Written request – Could you format everything below, from the line containing "Viewport: 1568px width, 765px" down to the line containing "click(25, 203)", as a numbered list that skips blank lines and leaves out the pictures?
----- Records provided
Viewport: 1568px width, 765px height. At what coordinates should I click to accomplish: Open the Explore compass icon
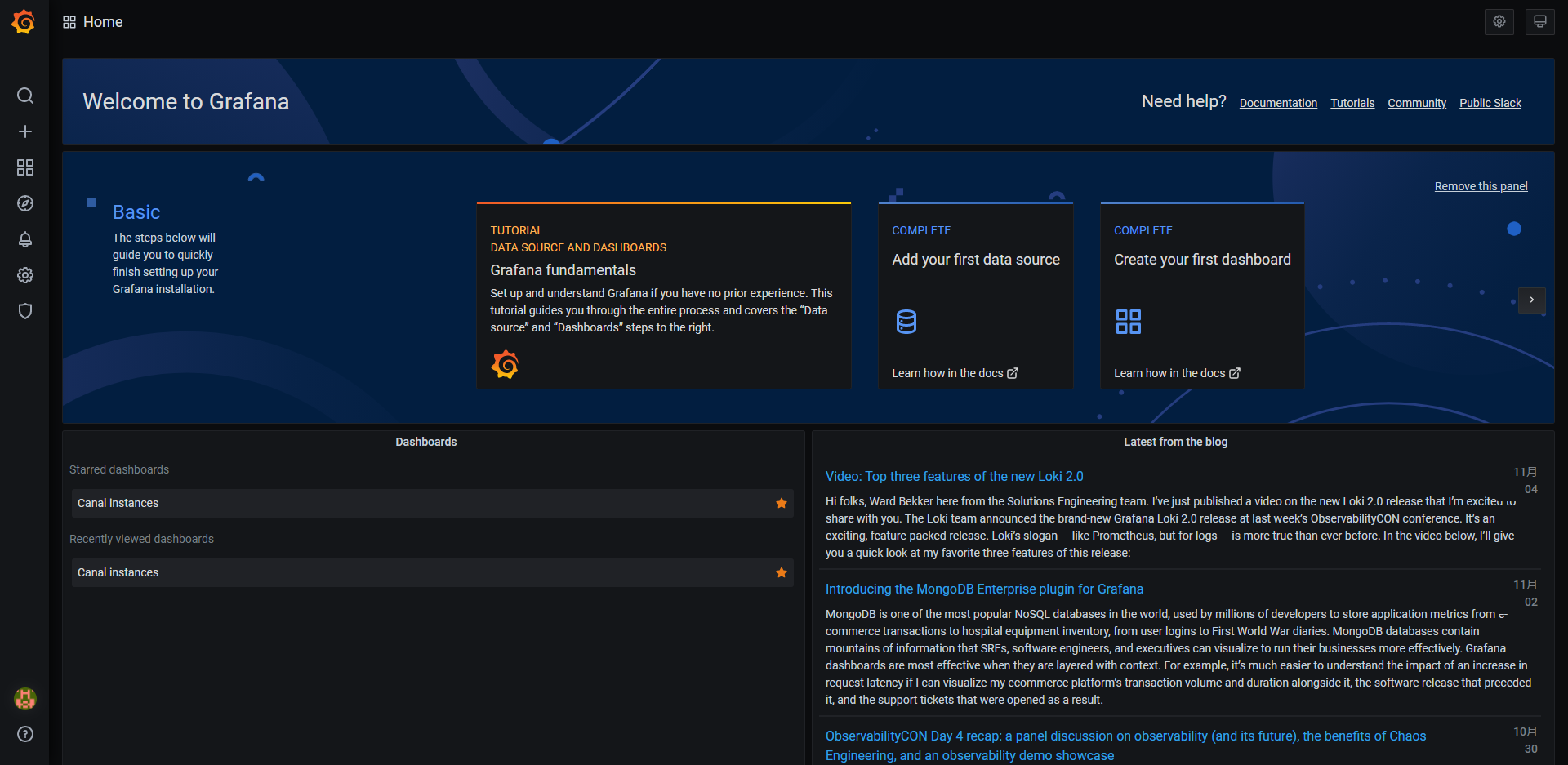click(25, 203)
----------
----- Records provided
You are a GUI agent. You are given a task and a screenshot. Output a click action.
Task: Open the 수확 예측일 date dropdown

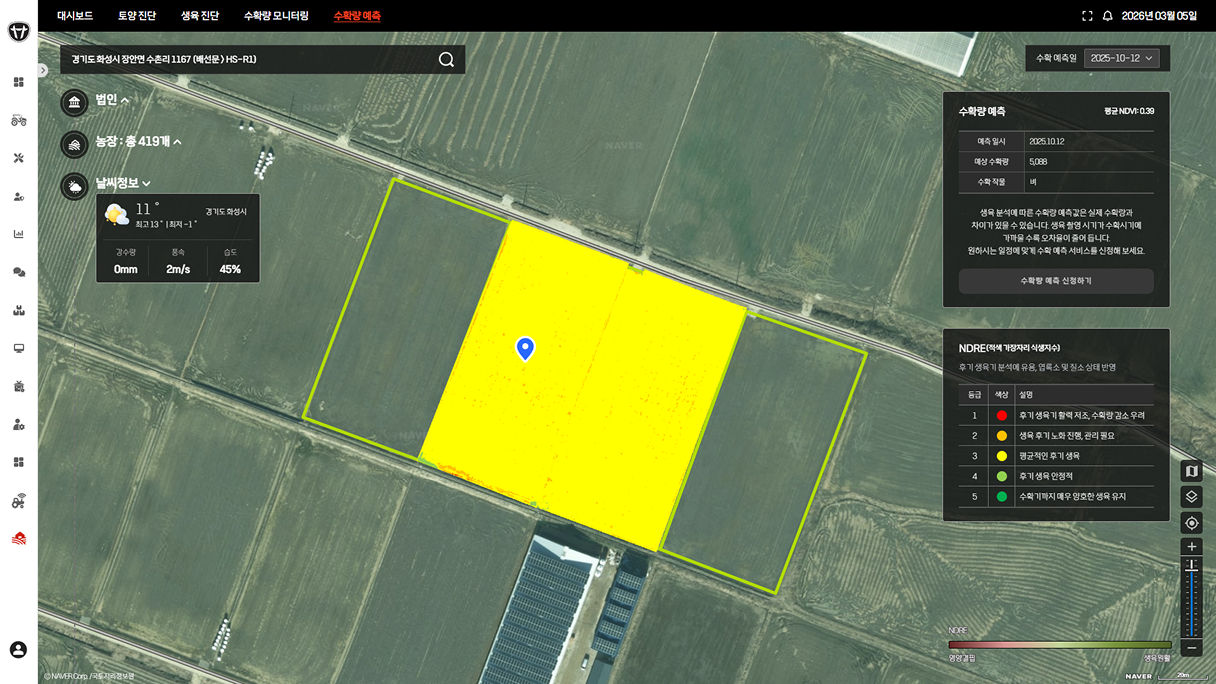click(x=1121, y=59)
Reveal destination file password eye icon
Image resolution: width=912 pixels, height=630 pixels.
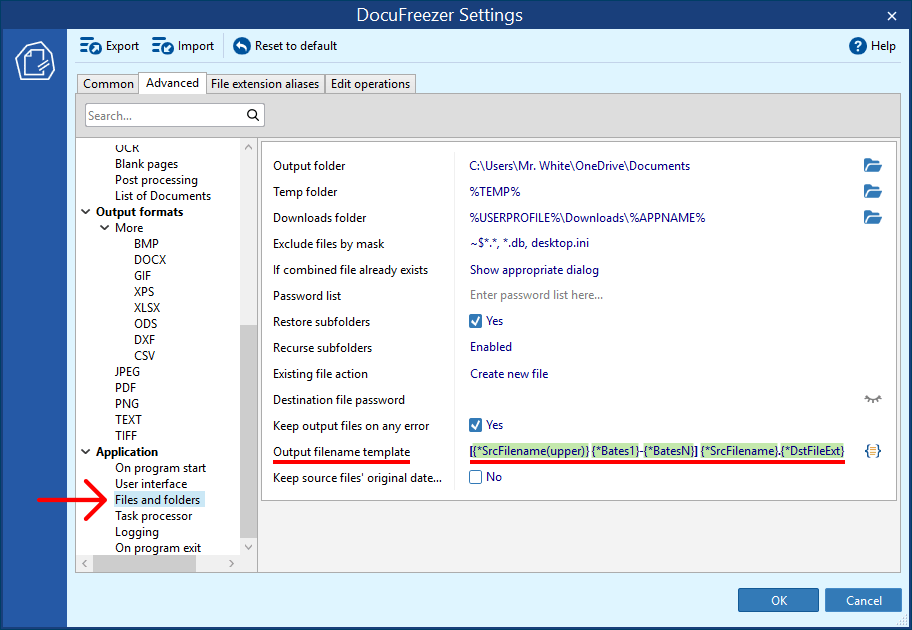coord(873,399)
----------
----- Records provided
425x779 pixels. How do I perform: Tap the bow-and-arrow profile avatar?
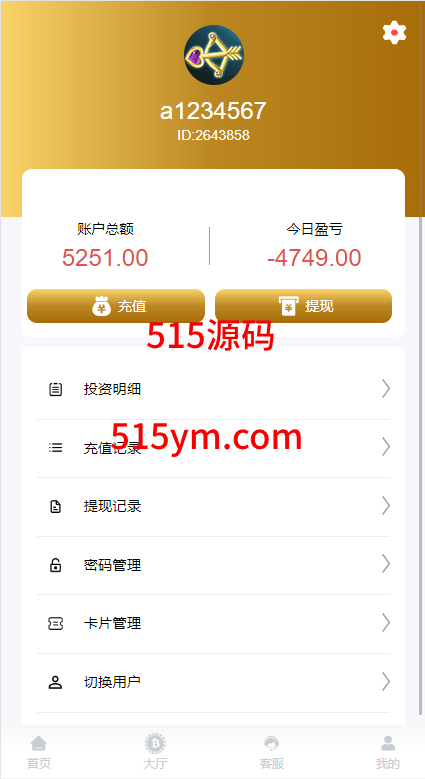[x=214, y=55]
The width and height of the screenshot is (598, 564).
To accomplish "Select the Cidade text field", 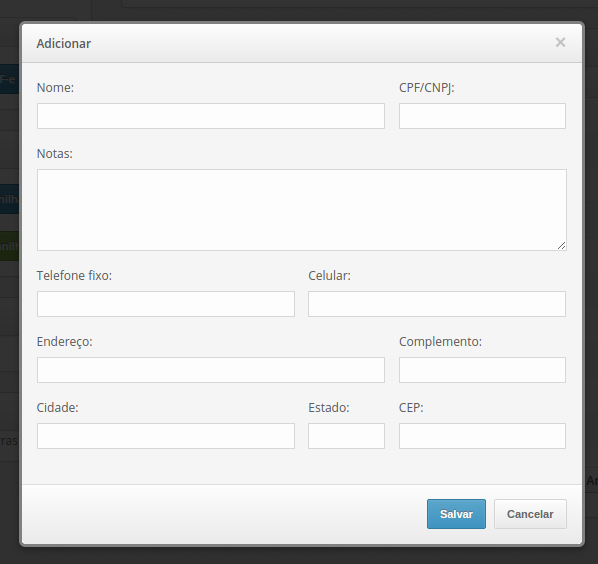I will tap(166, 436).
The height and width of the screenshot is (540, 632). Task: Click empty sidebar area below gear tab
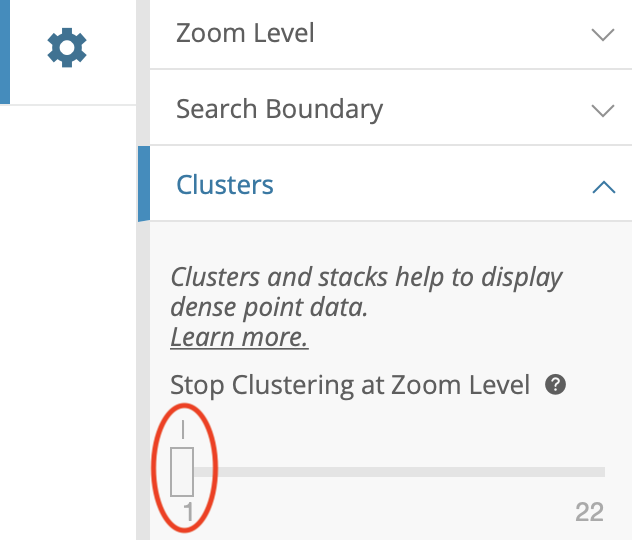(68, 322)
----------
Written answer –
1. Viewport: 1568px width, 765px height. At what coordinates should I click to accomplish: Open the Explore compass icon
2. click(25, 203)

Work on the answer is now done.